SADE Villa María

12 octubre 2006

Volver con el viento - Osvaldo Reyes

Mención de Honor

El zonda agobiaba la tarde. Los árboles pretenden detener su resentimiento de tierra que flota en el aire. Los perros ladran sin apartarse de la sombra del alero. El hombre se mueve con un andar pausado, tedioso, mediante pasos lerdos, como si el temor le suplicase no llegar. Trae el saco echado sobre uno de sus hombros y flojo el nudo de la corbata para darle alivio al respirar agitado de su pecho. Del cabello revuelto, le cae un mechón blanco sobre los ojos. La mirada muestra un cansancio de siglos que agobia sus ojos grises, parece que hubiesen llorado desde mucho tiempo atrás.

Al llegar al patio, el perro negro echado a los pies de la vieja pareció rememorar algo, pero sin gañir, ni siquiera mover la cola, levantó sus huesos avejentados y se perdió por entre la viña. El hombre salvó el escalón de la galería y se detuvo ante la mujer que parecía dormitar un sueño de nunca concluir. Saludó con aire extenuado y no advirtió que le respondiesen. Sin embargo, dejó el saco sobre el respaldar de una silla, se secó el sudor de la frente y como si traspusiese una barrera invisible, comenzó a hablar.

Hace mil años que falto de este lugar. Por aquel entonces creí ser todo un macho porque replicaba las indicaciones de mi padre, y si la raya del pantalón no quedaba bien planchada era una sarta de insultos a mi madre. Salía de la cama cuando él regresaba de su faena en el viñedo; si la comida no era de mi agrado, tiraba el plato contra la pared y me iba de la cocina dando un portazo. Por las noches, con el fin de esquivar la ronda policial, me adentraba en los cerros para tirar los dados con un grupo de amigos. El juego me exigía dinero y mis posibilidades de tenerlo eran remotas. Allí, en aquella cerrillada, comenzaron mis deudas y todos sabíamos que eran sagradas. Una tarde me hallé solo en la casa, entré en el dormitorio de mis padres y hurgué los escasos muebles hasta que encontré el sobre para pagar el fichaje de la cosecha; no dudé ni un instante, más esa fue la noche de la mala racha y perdí todo el dinero que llevaba. Al volver malhumorado, mi madre me reprochó por el daño; sin que alcanzase a dar comienzo a uno de sus sermones le propiné una bofetada que tumbó su frágil cuerpo sobre el piso enlucido de la galería. Por aquel entonces, de puro guapo no más, solía andar con un cuchillo en la cintura. Cuando mi padre observó la escena, intentó pegarme, pero fui más ligero y lo ensarté en medio del pecho. Salí huyendo y después nunca más supe, o quizás no pretendí saber, qué fue de mis viejos. Comencé a rodar los caminos y para mantener mi fama, andaba armado con un revólver.

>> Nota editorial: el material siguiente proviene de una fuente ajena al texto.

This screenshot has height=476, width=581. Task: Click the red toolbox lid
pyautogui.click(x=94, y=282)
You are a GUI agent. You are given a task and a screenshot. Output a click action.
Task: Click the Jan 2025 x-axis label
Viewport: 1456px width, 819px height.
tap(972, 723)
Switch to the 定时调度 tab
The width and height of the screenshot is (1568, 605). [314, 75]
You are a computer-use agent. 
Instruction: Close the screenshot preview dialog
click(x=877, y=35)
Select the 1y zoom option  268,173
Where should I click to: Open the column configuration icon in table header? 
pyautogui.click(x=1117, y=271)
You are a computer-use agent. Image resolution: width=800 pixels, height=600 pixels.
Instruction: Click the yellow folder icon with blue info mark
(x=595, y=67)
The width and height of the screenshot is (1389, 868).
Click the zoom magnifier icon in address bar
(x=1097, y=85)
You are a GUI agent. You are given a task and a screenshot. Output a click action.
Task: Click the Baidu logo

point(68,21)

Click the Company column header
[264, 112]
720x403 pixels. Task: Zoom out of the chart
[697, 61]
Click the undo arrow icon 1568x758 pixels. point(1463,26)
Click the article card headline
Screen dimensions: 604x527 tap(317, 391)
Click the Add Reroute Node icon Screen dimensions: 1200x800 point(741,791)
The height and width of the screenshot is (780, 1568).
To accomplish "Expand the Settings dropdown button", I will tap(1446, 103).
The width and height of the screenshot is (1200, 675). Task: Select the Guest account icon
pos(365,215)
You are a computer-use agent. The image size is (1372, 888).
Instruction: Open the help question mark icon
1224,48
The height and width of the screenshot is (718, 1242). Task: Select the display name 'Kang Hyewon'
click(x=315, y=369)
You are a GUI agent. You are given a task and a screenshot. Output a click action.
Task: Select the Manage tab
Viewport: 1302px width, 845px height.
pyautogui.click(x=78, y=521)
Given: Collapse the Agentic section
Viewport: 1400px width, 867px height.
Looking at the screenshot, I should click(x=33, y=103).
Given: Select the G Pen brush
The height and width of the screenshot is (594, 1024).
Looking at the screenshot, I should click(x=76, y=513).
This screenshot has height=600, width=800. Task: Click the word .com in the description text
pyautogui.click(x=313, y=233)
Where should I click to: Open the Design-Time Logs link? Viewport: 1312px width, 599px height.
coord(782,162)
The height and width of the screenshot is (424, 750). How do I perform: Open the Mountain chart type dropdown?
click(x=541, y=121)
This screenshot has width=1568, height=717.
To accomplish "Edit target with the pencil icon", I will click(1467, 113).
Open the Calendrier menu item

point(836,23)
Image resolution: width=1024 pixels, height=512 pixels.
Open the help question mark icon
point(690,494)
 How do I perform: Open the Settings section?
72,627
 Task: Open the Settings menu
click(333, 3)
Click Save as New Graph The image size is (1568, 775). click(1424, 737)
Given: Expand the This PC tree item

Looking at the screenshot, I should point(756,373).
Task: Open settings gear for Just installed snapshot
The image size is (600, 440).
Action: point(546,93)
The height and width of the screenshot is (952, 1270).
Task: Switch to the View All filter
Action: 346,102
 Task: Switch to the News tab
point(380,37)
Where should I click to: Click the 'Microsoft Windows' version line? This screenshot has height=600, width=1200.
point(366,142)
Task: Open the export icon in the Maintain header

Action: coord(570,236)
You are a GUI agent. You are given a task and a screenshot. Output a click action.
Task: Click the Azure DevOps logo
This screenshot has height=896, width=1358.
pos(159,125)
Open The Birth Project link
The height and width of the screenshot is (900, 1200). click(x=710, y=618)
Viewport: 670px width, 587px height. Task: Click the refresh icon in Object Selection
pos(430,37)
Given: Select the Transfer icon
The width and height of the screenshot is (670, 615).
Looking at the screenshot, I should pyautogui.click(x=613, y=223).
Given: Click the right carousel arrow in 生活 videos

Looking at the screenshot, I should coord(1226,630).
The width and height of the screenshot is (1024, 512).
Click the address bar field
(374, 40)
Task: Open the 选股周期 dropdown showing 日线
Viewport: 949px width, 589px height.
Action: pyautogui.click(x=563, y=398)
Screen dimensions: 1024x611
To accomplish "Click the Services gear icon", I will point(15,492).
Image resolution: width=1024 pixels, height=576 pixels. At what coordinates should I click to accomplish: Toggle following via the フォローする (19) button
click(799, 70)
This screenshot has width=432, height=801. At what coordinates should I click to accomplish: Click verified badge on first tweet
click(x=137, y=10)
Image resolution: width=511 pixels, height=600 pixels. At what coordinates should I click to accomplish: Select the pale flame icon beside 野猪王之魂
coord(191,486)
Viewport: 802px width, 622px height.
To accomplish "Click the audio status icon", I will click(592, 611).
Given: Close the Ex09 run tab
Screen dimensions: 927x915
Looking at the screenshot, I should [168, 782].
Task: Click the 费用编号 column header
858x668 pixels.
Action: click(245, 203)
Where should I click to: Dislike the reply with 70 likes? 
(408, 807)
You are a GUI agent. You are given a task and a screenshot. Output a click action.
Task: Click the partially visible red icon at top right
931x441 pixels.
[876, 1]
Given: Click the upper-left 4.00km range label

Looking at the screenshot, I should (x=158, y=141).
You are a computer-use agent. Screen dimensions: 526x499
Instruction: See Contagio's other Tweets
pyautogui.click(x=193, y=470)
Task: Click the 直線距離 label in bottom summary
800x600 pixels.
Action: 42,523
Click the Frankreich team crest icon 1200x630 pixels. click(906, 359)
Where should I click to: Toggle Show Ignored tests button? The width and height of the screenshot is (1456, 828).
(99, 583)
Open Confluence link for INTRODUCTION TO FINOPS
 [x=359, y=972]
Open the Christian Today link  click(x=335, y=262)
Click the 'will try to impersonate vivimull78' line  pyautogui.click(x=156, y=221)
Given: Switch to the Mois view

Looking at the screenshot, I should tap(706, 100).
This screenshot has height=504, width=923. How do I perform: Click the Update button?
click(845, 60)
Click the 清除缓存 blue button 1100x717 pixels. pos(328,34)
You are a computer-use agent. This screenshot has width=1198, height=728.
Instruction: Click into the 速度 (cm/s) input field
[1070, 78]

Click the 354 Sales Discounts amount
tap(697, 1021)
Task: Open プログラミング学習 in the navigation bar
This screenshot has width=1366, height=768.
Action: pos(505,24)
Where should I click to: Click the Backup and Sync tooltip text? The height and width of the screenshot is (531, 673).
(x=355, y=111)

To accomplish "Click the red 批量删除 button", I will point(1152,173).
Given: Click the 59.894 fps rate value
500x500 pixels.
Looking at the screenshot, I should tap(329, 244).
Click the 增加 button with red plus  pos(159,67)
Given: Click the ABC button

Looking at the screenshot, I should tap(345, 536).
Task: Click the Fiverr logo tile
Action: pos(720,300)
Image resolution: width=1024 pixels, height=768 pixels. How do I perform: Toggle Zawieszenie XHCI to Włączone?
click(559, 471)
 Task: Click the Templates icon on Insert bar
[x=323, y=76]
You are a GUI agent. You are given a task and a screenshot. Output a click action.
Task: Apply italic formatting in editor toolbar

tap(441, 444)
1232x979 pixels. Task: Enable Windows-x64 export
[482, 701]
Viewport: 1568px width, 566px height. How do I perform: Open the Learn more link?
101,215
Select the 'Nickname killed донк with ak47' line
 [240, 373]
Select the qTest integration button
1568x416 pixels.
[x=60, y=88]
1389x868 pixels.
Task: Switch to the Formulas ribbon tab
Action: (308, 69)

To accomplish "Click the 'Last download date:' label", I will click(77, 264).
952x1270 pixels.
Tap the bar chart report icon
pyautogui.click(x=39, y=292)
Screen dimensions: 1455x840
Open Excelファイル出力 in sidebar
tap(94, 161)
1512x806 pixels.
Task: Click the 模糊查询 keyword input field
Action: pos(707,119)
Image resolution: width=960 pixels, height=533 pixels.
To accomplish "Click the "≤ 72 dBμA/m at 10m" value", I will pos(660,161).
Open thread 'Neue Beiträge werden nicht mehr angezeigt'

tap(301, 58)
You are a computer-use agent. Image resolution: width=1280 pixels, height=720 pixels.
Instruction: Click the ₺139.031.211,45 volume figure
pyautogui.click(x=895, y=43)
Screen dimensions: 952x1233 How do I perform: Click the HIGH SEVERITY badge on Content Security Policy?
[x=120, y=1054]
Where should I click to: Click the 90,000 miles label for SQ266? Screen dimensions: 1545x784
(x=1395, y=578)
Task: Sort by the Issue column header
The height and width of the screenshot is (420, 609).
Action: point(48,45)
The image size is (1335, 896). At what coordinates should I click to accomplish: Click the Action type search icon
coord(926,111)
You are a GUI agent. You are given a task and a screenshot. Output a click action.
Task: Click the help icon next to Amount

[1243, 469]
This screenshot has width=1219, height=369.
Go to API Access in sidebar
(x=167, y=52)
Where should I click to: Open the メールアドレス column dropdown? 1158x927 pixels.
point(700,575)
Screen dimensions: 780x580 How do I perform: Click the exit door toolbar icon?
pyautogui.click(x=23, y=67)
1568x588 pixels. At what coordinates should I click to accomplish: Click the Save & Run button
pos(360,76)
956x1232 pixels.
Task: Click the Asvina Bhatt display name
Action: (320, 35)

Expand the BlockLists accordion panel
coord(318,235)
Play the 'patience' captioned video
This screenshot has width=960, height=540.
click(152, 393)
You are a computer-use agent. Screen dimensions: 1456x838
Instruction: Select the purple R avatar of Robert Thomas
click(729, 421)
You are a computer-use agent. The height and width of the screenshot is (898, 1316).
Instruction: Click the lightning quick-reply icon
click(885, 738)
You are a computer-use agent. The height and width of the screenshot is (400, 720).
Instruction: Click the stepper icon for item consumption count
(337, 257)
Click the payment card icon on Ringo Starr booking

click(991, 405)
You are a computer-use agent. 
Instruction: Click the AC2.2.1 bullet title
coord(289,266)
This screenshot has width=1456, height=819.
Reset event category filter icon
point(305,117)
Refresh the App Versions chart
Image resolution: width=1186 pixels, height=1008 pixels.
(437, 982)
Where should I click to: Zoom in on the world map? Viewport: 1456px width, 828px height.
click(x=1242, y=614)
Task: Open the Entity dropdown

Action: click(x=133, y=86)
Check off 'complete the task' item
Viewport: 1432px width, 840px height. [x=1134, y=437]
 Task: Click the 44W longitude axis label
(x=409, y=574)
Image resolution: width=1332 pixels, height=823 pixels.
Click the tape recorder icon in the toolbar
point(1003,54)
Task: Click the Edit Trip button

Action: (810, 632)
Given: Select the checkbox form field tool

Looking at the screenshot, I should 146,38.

No me faltaron entreveros y el alcohol ayudó a sostener mis afanes de hombre reñidor. Pasado el tiempo, por culpa de unas polleras, despené a un fulano que pesaba en la política. Ya en la cárcel endurecí aún más mis ardores y en uno de los tantos motines del presidio di muerte al jefe de los guardianes. Me juzgaron, me sentenciaron, me torturaron y también vejaron. La vida siguió inexorable su ciclo y mi cuerpo fue cediendo al paso de los años. Mi cabello emblanqueció y mi alma quedó vacía. Era un hueco tan hondo que únicamente podía llenar ese tremendo agujero con el recuerdo del amor de mi madre. Un día me soltaron y con las chirolas que me dieron, tomé un tren para volver a lo que una vez fuera mi querencia.

El hombre tenía seca la garganta, pero aún deseaba continuar hablando. Lamentarse por los años perdidos, por su vida de andariego, su irresponsabilidad ante el amor, su desapego a los afectos. Cuántas veces pretendió volver a ser niño, juguetear entre los surcos y patear los terrones mugrosos, hundir sus pies desnudos en el canal cuando los turnos de regadío, espantar los pájaros que revoloteaban sobre los pintones racimos, correr a los chocos con sus alpargatas en el aire para que no se comiesen las uvas tintas que reventaban entre las hojas de parra.

Quiso pedir un vaso de agua. La inmóvil mujer parecía haber escuchado toda su inmensa confidencia, pero no hizo ningún ademán ni gesto de compasión. El hombre no pudo más. Abrió sus brazos y se hincó de rodillas ante la anciana. Intentó ceñir a la enjuta mujer en busca de un consuelo piadoso. El abrazo se perdió en el aire apretado sobre un sillón de mimbre carcomido por el tiempo. Tan sólo en la tarde el silbo del zonda oyó el sollozo de perdón que aquel hombre imploraba a su madre.